RJ Reynolds upped the “Public Affairs” ante on Philip Morris in 1942 by creating the Medical Relations Division (MRD). Not to worry that the MRD was directed by A. Grant Clarke who had no medical or scientific background whatsoever, but rather was in advertising; nor that all mailings were being processed, in and out, by the William Esty Advertising company.

Phillip Morris was an expected presence at the AMA’s 1942 Annual Convention in Atlantic City. Their convention floor exhibit drew quite a crowd, thanks in part to their ad in JAMA which solicited doctors to visit their on-floor, smoking lounge where they could “Drop in, Rest…read…smoke…or just chat.”

During those years, Philip Morris took a more direct approach. They placed themselves in the AMA and its members shoes, fighting for respect and autonomy, fearful of President Truman sponsored “socialized medicine”, and short on cash. Without even being asked, they ran a full blown public relations campaign on behalf of American doctors.

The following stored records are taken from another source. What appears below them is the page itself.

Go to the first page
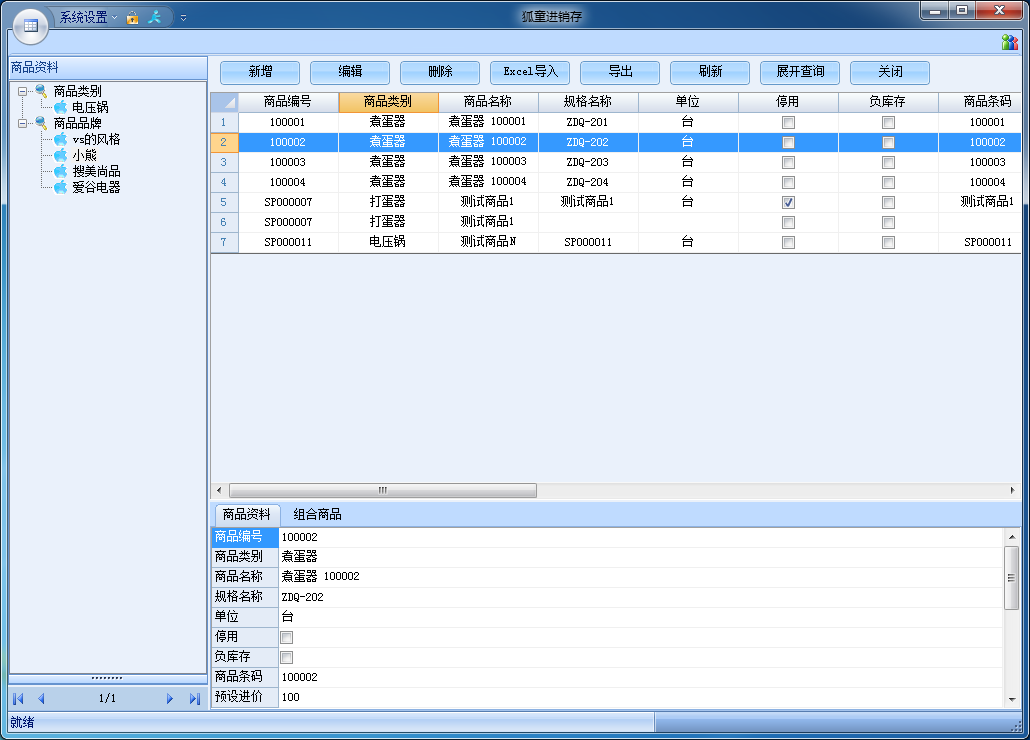Viewport: 1030px width, 740px height. click(17, 699)
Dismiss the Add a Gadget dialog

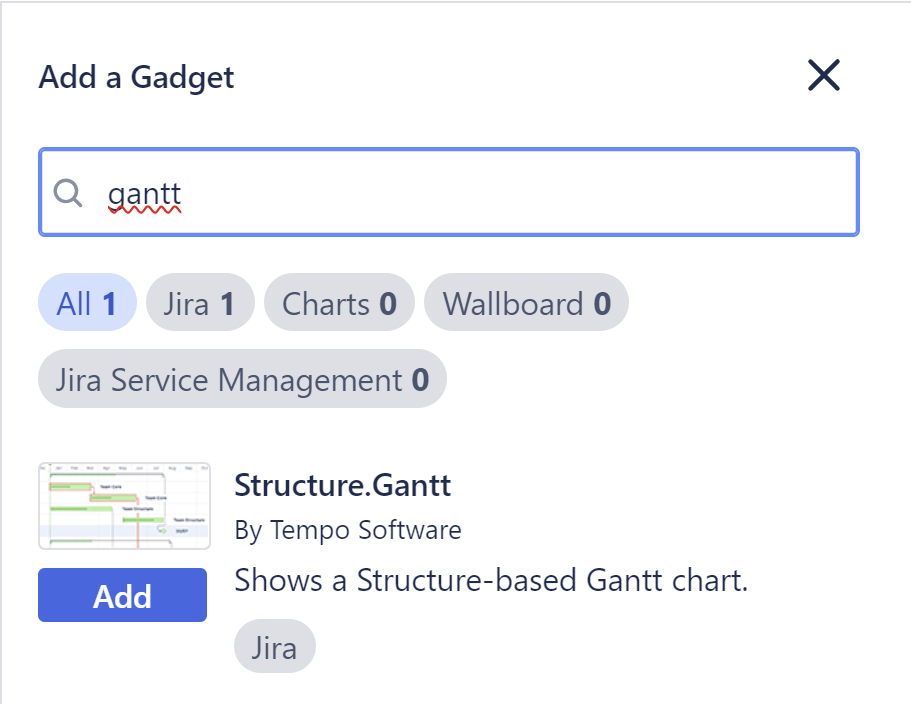823,75
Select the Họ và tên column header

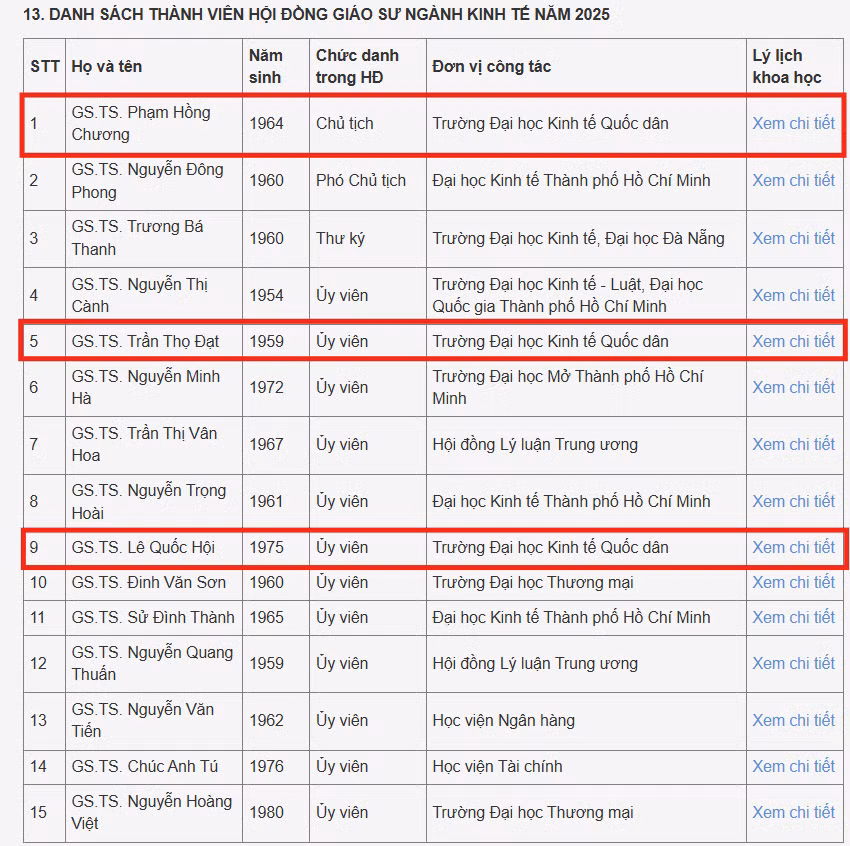tap(154, 66)
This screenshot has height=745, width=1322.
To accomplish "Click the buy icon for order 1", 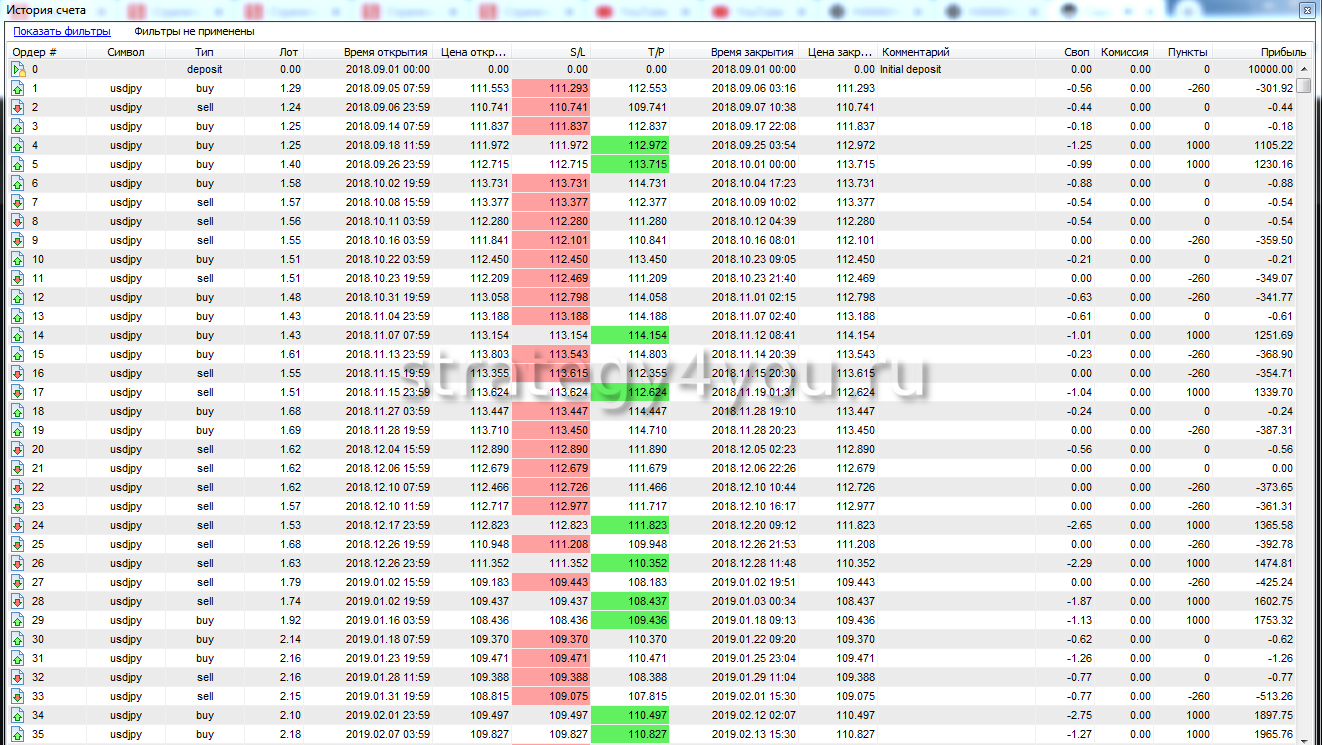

A wartime doctor ad in 1944 read: “He wears the same uniform. . . . He shares the same risks as the man with the gun. . . . Yes, the medical man in the service today is a fighting man through and through, except he fights without a gun. . . . [H]e’s a trusted friend to every fighting man. . . .[H]e well knows the comfort and cheer there is in a few moments’ relaxation with a good cigarette . . . like Camel . . . the favorite cigarette with men in all the services.”

Was the doctor being commended or exploited? One ad so effectively mines nostalgia, it could bring tears to the eyes of any doctor (including me) who has had to drag his tired ass out of bed in the middle of the night. It shows a pajama clothed, middle aged male, phone in hand, black bag an arm’s length away, ready for service, and the explanation: “24 hours a day your doctor is ‘on duty.’…When there’s a job to do, he does it. A few winks of sleep. . . a few puffs of a cigarette. . and he’s back at the job again.”

Health professionals, like elected federal officials last week, were targeted not for their individual buying powerful, but rather for their influence on larger group purchasing – whether that be tobacco or vaping capsules, or votes.

And its not that we Americans today are more ignorant than other peoples around the world, but we do seem to be remarkably slow at realizing we’re being played for suckers. “Not Willing To Hear Evidence” may have been last week’s dominant headline, but it wasn’t exactly “Breaking News.”  Burying our heads in the sand can have a cumulative effect. With Democracy, let alone health care, in the balance, it’s time to finally shake off our complacency, pay attention, seek the truth, and be responsible citizens of this great nation.